L’Amour absolu/V
V
L’Étude de Me Joseb
Me Joseb…
Nous disons Me Joseb parce que dans le pays on l’appelait « M. le noutâre ».
Ceci pourrait nous dispenser de décrire sa maison, d’apprendre le panonceau extérieur et de matelasser la porte de sacristie du palier.
Mais Me Joseb était notaire à la mode de Bretagne.
Notaire y signifie généralement toute personne qui écrit.
Quand Leconte de Lisle vient à Paris, les faubourgs de Rennes conclurent qu’il avait heureusement terminé son instruction prénotariale :
— Nous irons le voir là-bas.
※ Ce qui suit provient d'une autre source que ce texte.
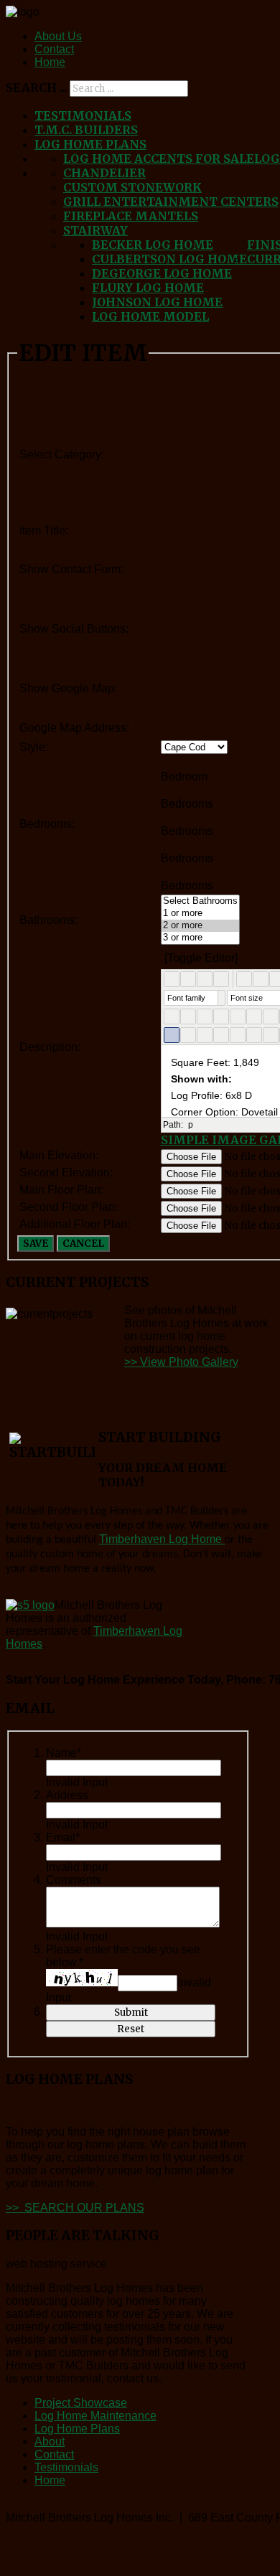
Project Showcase (80, 2403)
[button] (171, 979)
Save (35, 1243)
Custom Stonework (132, 187)
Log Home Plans (90, 144)
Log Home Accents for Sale (158, 158)
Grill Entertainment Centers (171, 201)
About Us (58, 36)
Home (49, 62)
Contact (54, 49)
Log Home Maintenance (95, 2416)
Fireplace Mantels (130, 216)
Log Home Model (150, 316)
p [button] (190, 1125)
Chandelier (104, 173)
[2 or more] (200, 926)
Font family (186, 998)
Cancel (83, 1243)
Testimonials (82, 115)
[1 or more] (200, 913)
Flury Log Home (148, 287)
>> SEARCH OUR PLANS (75, 2208)
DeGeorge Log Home (162, 273)
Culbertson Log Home (169, 259)
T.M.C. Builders (86, 130)
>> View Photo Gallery (181, 1362)
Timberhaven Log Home (162, 1539)
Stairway (95, 230)
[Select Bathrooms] (200, 901)
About (49, 2441)
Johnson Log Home (157, 302)
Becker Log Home (152, 244)
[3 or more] (200, 938)
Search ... (36, 87)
Ousqu’est son étude ?
Par extension, notaire est la qualité naturelle de quiconque ne travaille pas manuellement, ou dont les mains s’ingénient à des ouvrages d’une futilité compliquée.
Or, Me Joseb écrivait et lisait à peine, mais il était riche à remise et écurie, et s’enfermait dans un cabinet d’oiseaux empaillés pour les mystères du découpage à la petite scie.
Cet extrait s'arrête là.